Chapter 1: Unexpected Visitor
Hi there and welcome to my Demon Slayer FF :)! Not too long ago, around October last year, my friend took me into the world of Demon Slayers and since then I just can't get away from this fandom/anime.
And that's exactly why this FF will initially be partly based on the anime, with small peculiarities that will crystallize in the course of the story. Here you will find action, lots of emotion and an exciting story about the OC demon Kaori, who was once a pillar and fought her love path with Giyu before she ultimately had to leave the Corps. Another pillar also plays a major and supporting role here, as we soon find out.
Genre: Romance, drama, adventure, friendship and, later on, eroticism
Played period: based on the anime - between the Mugen Train arc and the Entertainment District arc
Pairing: Kaori Amakura x ?
So, enough about the preface, if I may now ask you to step into my world of thoughts, then follow me :)
Note:
I am now trying to translate my FanFic into english. However, my English is not very good. Therefore, I only use a German-English translator from the Internet. So it can happen, that you find errors or other issues. Don´t take it the wrong way.
-Unexpected visitor-
Lost in thought, I swept across the veranda of my little house.
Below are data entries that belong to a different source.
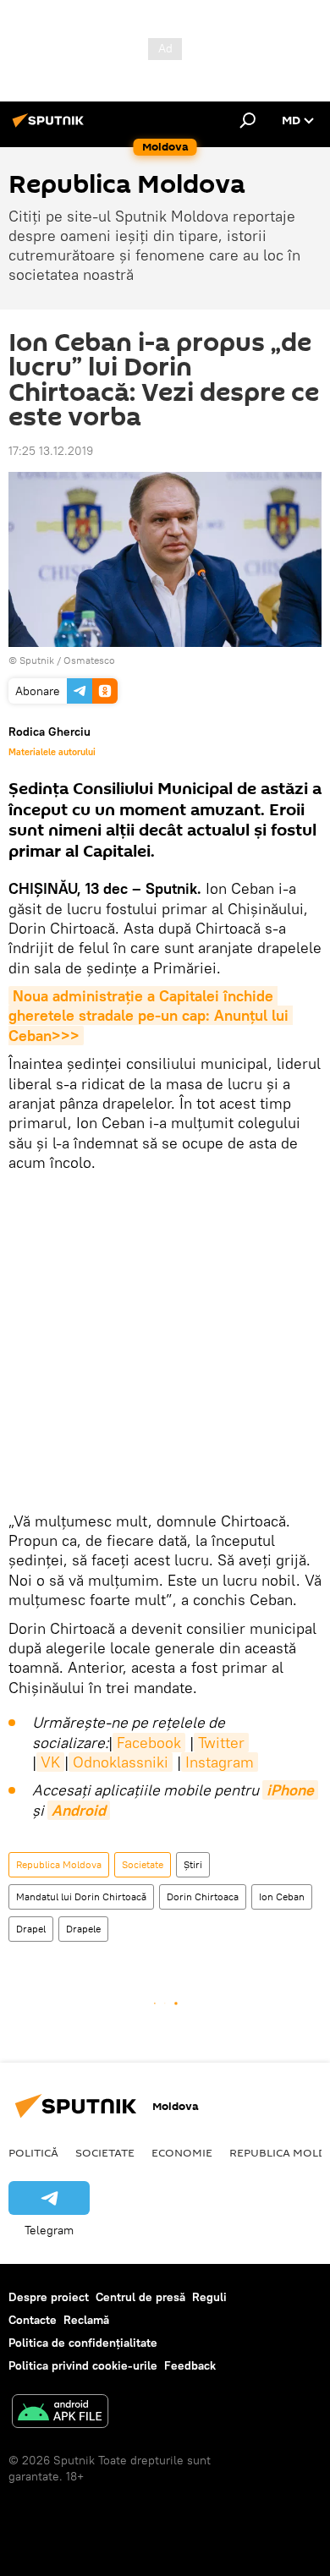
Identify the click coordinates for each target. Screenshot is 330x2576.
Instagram (219, 1762)
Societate (142, 1864)
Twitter (221, 1742)
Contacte (32, 2319)
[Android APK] (60, 2413)
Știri (193, 1864)
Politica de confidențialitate (82, 2342)
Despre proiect (48, 2297)
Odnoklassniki (120, 1762)
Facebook (149, 1742)
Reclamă (86, 2319)
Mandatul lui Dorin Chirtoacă (81, 1896)
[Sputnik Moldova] (50, 126)
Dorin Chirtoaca (203, 1896)
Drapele (83, 1928)
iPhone (290, 1790)
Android (79, 1810)
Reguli (209, 2297)
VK (50, 1762)
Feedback (190, 2365)
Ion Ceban (282, 1896)
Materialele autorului (52, 752)
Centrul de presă (140, 2297)
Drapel (31, 1928)
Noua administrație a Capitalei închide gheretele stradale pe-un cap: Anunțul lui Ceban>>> (150, 1015)
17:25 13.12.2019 (50, 450)
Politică (33, 2152)
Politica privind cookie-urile (82, 2365)
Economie (181, 2152)
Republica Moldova (59, 1864)
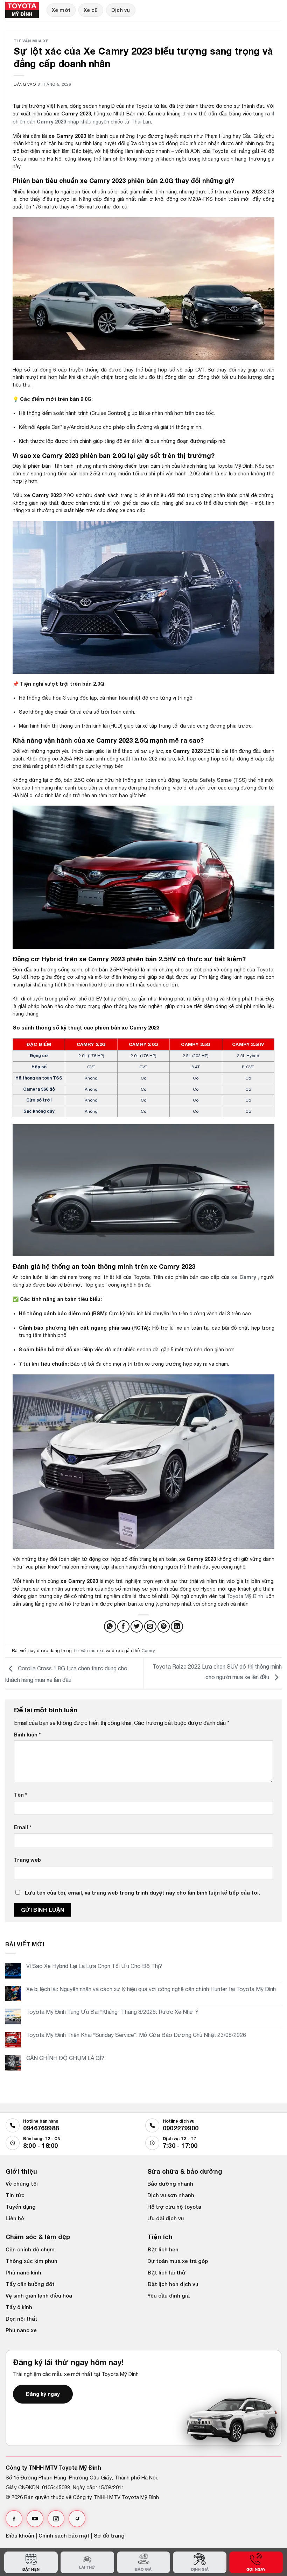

The warm sun shone its spring-like yellow through the numerous cherry blossoms onto my cheeks. The babbling of the stream nearby and the chirping of the birds resounded through the calm and quiet surroundings. I took a short break from cleaning for a moment and sat down on the bench next to the entrance to my house. I quickly tucked my midnight blue side pony back behind my ear, which had taken on a life of its own while I was cleaning, and looked out over the idyllic area where I had been living for three years now.
And completely alone.
The cherry trees were displaying their delicate pink flowers in all their glory, with a few wisteria blossoms peeking out between them. My own personal prison, or as I liked to think of it - my own stronghold. Deep in the forest, at the foot of a mountain, far away from any life. There were days when that really got to me, but I had to make do with it. As a demoness, I had no other choice. People feared me, loathed me and avoided running into me. One of the reasons why I rarely or never received visitors. Only the master Kagaya Ubuyashiki had paid me the occasional visit. The one who I also had to thank for still being alive.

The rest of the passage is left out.